(Click-target data)

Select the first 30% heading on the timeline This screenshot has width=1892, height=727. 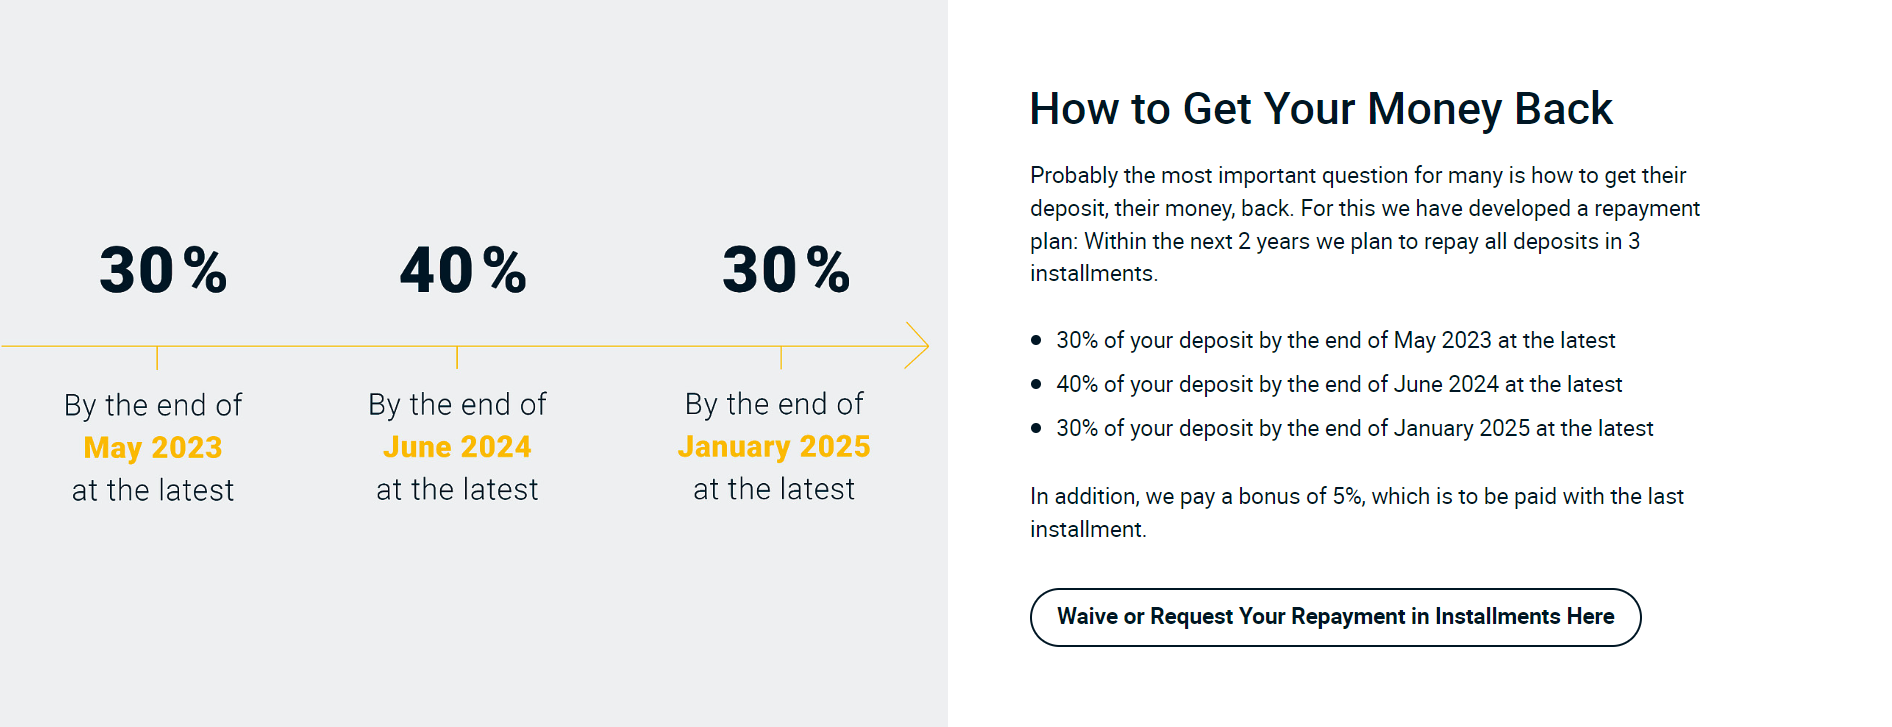(163, 270)
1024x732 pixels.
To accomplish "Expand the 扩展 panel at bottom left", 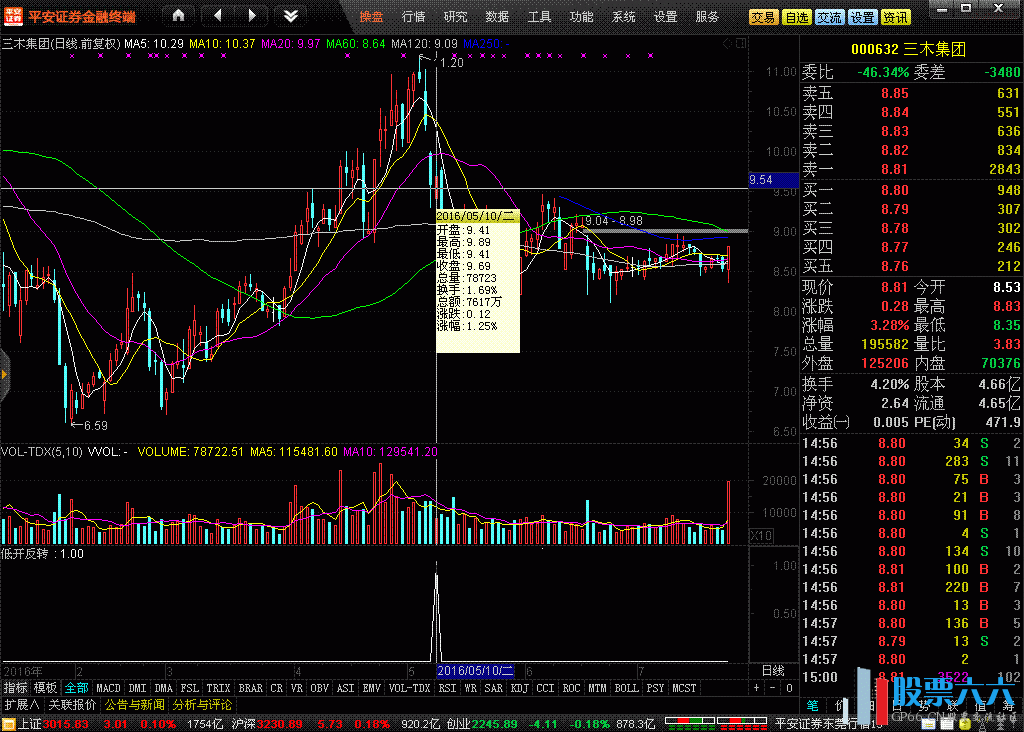I will click(x=21, y=704).
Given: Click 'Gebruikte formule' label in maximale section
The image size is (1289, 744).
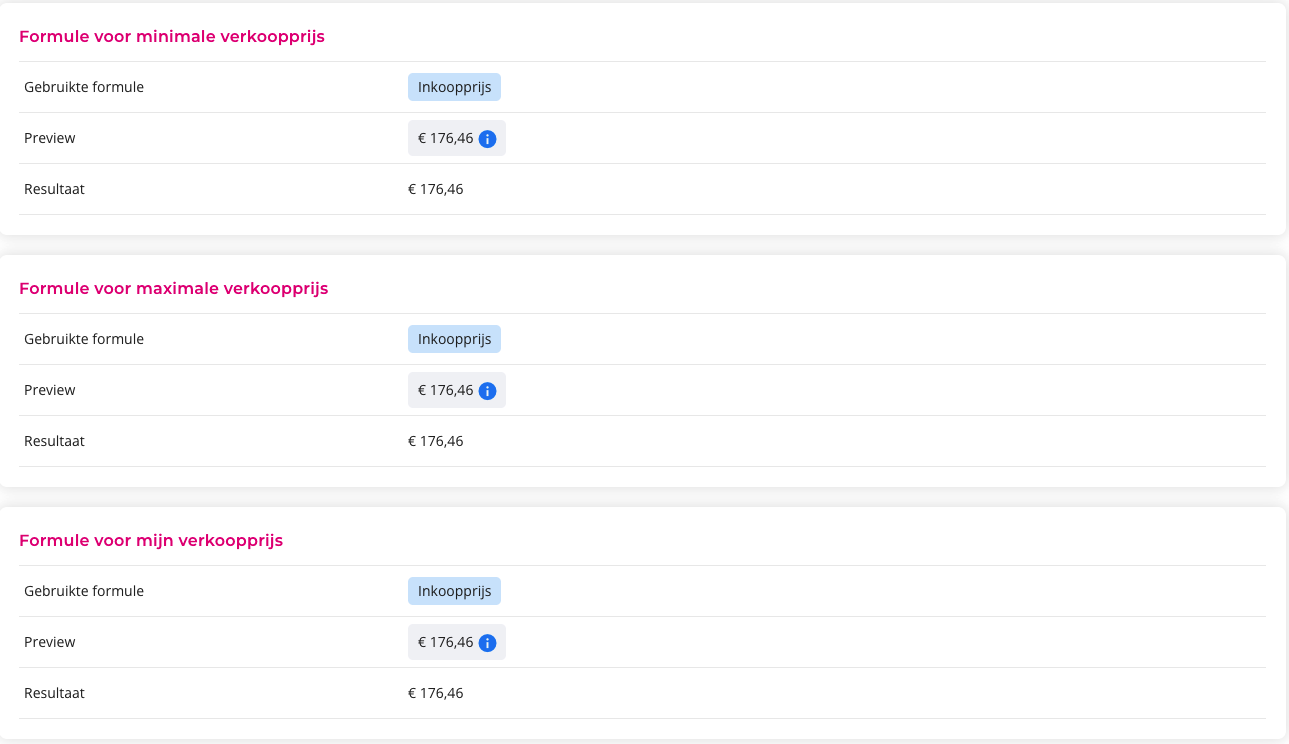Looking at the screenshot, I should point(84,339).

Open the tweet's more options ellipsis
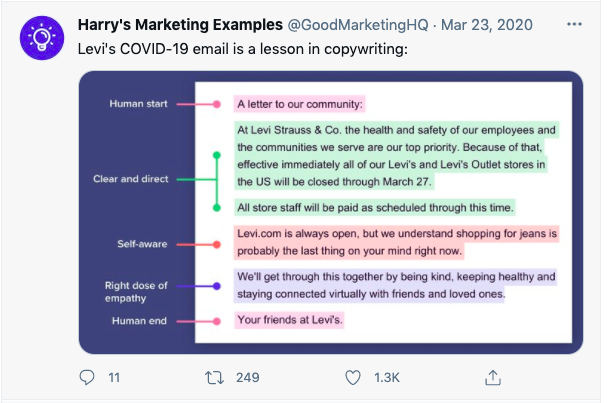click(573, 23)
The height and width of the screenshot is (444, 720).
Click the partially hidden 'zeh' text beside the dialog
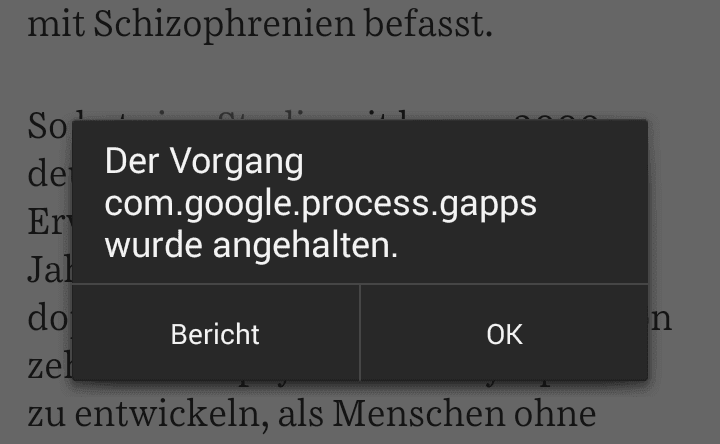click(50, 366)
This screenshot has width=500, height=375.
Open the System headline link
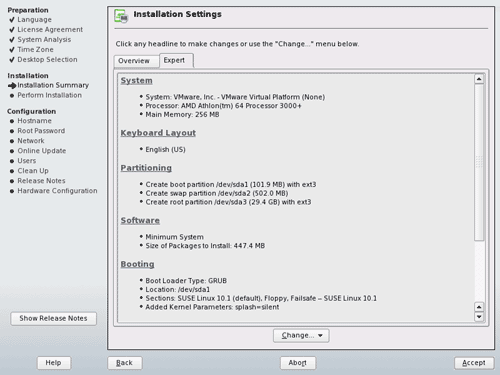click(136, 81)
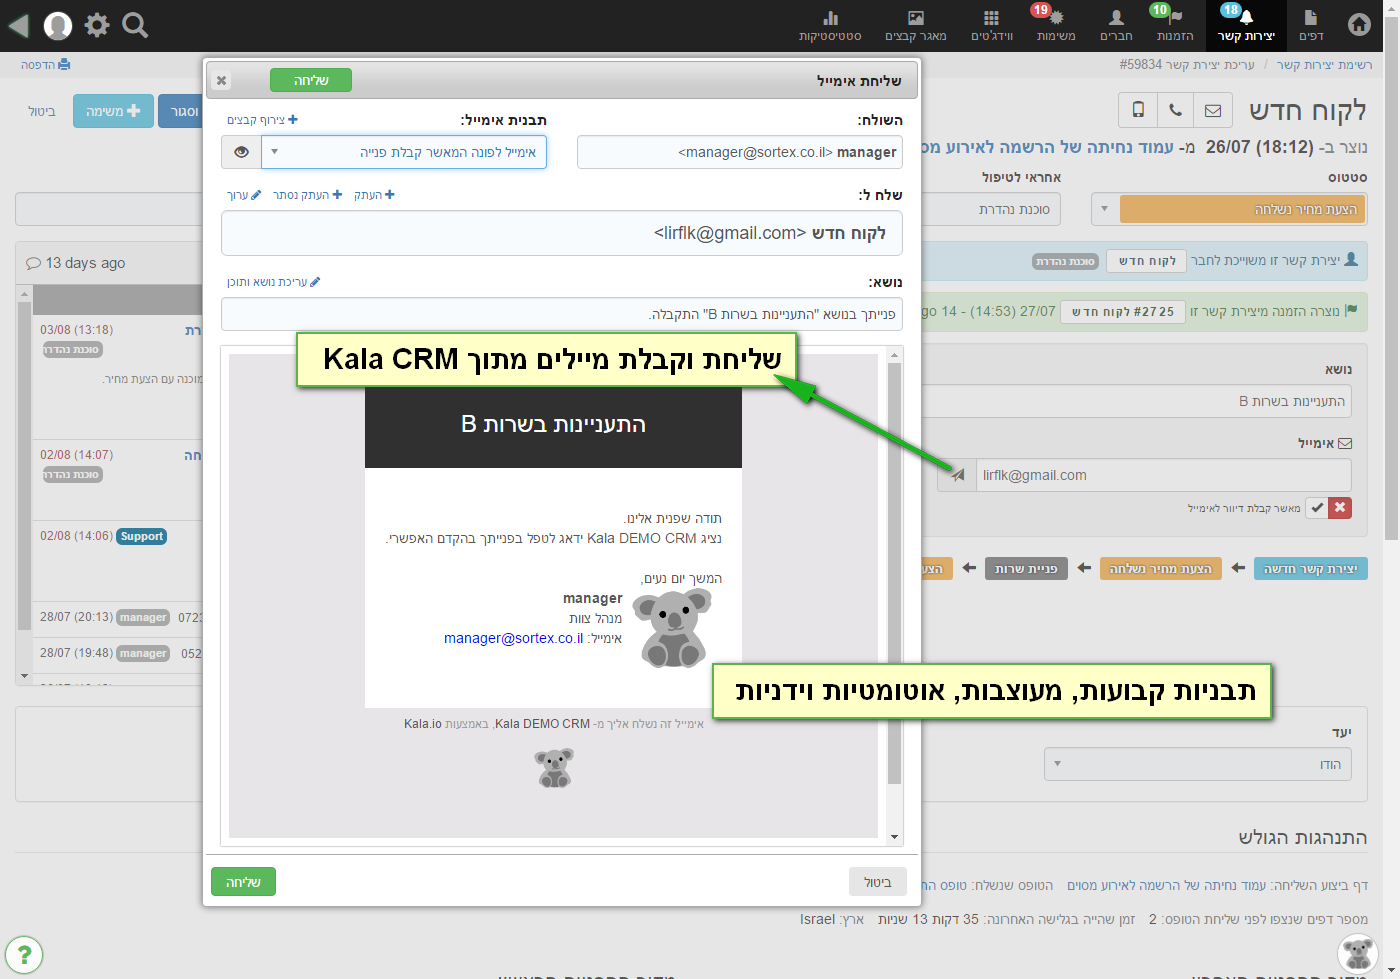Open the סטטיסטיקות statistics menu
This screenshot has height=979, width=1400.
[830, 25]
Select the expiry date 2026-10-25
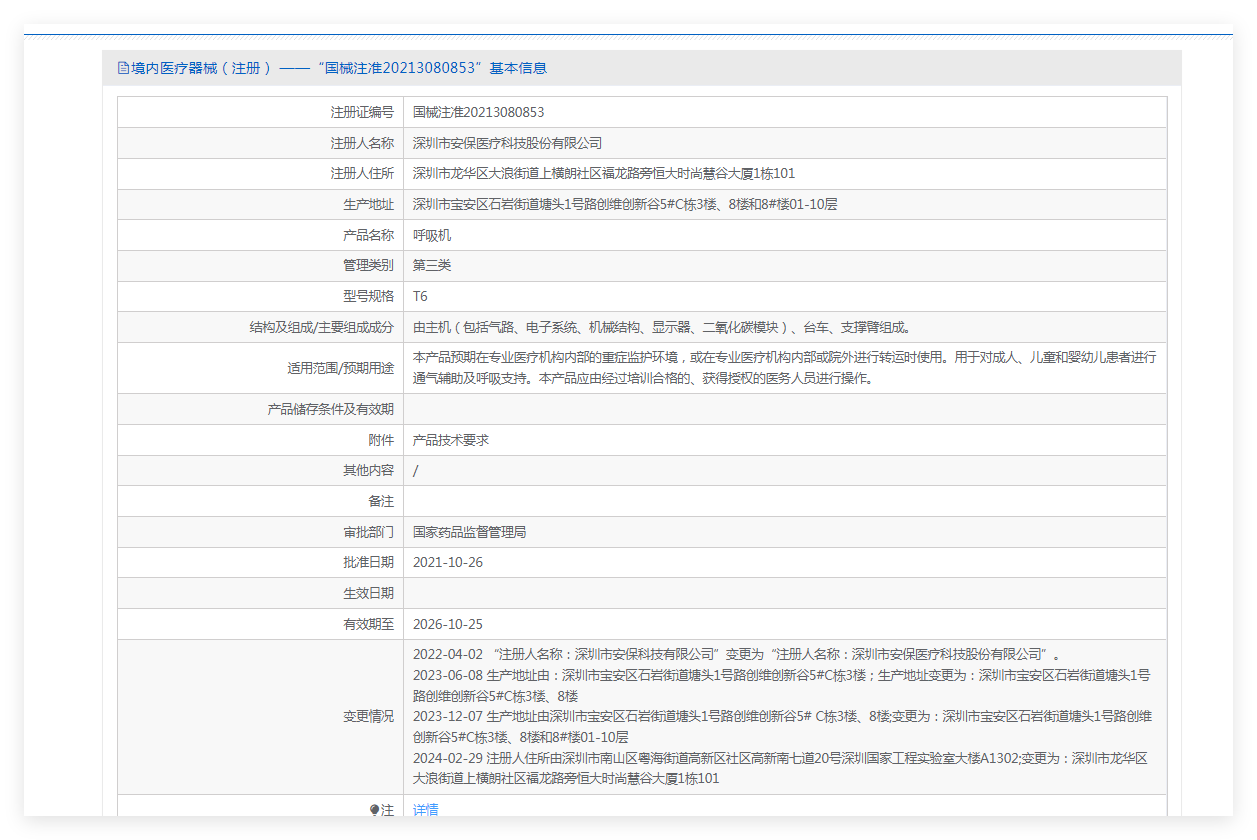Screen dimensions: 1257x840 click(447, 624)
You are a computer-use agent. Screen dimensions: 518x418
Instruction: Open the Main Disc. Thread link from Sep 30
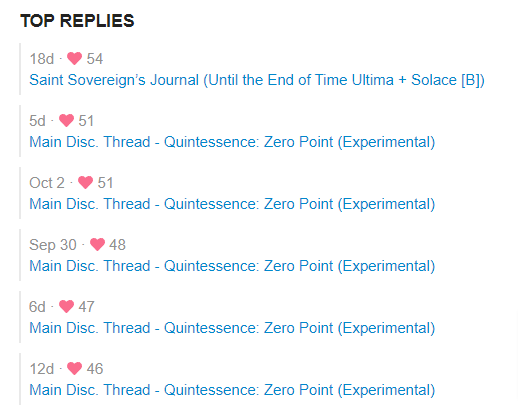232,266
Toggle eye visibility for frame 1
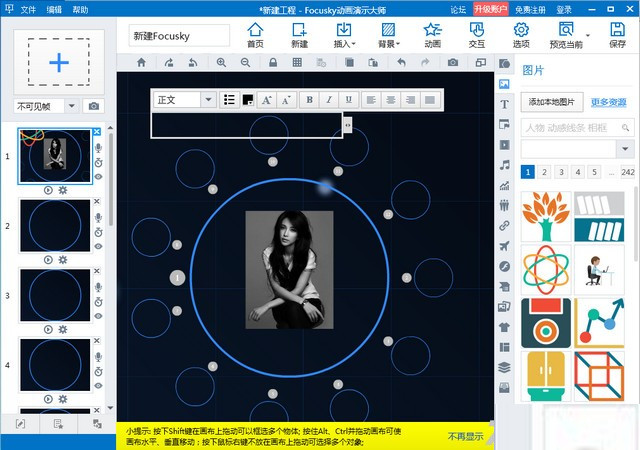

WHAT IS REQUIRED —
Rewrite the lines starting at the one containing "The height and" and ending at the last line above as a JSON list of strings, one string per line, leaving out blank lines. Omit the pictures from your answer.

PROBLEM SOLUTION —
[
  "The height and width of the screenshot is (444, 720).",
  "Click the partially hidden 'zeh' text beside the dialog",
  "click(50, 366)",
  "This screenshot has width=500, height=375.",
  "Open the System headline link",
  "click(136, 81)",
  "Open the סטטיסטיקות statistics menu",
  "This screenshot has height=979, width=1400.",
  "[830, 25]",
  "Select the expiry date 2026-10-25",
  "Screen dimensions: 1257x840 click(447, 624)",
  "You are a computer-use agent. Screen dimensions: 518x418",
  "Instruction: Open the Main Disc. Thread link from Sep 30",
  "232,266",
  "Toggle eye visibility for frame 1"
]